Le public pourra visiter l’atelier, voire venir avec ses bijoux sales, la maison se chargeant de le nettoyer, de le polir… “En règle générale, on transforme aussi des bijoux anciens pour les remettre à la mode, comme des broches, par exemple, qui ne se portent plus du tout.”


Bien ancré à Bruxelles, Leysen a des clients à l’étranger et a noué un partenariat avec un groupe chinois. “Le fait que nous soyons fournisseurs de la Cour nous a fait connaître là-bas. Les Chinois sont très sensibles à ce genre de chose.”Les créations Leysen portent le poinçon de la fleur de lys. “Quel que soit le bijou que nous créons, l’équipe a la volonté d’atteindre la perfection.”

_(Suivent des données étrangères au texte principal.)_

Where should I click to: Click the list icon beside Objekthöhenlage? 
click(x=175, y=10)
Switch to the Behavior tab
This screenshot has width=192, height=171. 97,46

Maxime terminera par une anecdote. “Durant la guerre 40-45, les bijoux ont été cachés dans les murs de la maison de la rue Marché aux Poulets. La paix revenue, ils furent ressortis. La plus belle pièce était un diamant bleu, vendu pour relancer les affaires à ce moment-là, et qu’on a racheté trente ans plus tard avant de le revendre en 2000. Ce diamant est comme le symbole de la maison.”

Jean Bernard

Le savoir-faire bruxellois sera à découvrir le week-end prochain dans les 33 maisons participant au BEL Experience Days.